#### [WORK ORDER]
Among the entries below, find the lines with the word "will" and copy them.

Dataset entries

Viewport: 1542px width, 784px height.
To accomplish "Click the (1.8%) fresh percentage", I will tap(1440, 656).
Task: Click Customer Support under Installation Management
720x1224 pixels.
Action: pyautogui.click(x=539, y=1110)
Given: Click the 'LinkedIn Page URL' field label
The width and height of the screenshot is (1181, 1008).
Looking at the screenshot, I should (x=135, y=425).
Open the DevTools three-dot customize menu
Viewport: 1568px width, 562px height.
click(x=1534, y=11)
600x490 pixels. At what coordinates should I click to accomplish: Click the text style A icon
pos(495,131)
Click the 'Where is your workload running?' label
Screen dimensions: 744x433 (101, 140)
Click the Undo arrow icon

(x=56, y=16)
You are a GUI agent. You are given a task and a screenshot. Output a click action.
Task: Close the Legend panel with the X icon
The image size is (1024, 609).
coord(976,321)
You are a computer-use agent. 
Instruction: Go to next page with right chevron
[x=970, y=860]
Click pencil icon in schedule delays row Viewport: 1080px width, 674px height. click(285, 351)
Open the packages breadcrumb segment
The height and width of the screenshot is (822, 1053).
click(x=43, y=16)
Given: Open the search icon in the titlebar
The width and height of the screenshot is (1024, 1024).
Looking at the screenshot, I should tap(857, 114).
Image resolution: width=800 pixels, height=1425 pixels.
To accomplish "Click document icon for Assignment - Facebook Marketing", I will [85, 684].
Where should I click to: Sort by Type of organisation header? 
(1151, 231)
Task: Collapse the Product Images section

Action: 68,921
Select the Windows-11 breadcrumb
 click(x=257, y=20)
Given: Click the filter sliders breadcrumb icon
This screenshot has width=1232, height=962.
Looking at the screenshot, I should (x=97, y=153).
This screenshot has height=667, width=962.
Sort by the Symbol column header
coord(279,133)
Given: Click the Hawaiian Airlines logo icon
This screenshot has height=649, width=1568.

#### [EXERCISE RESULT]
To accomplish "Click the (1.8%) fresh percentage", I will tap(1440, 656).
To accomplish "Click document icon for Assignment - Facebook Marketing", I will [85, 684].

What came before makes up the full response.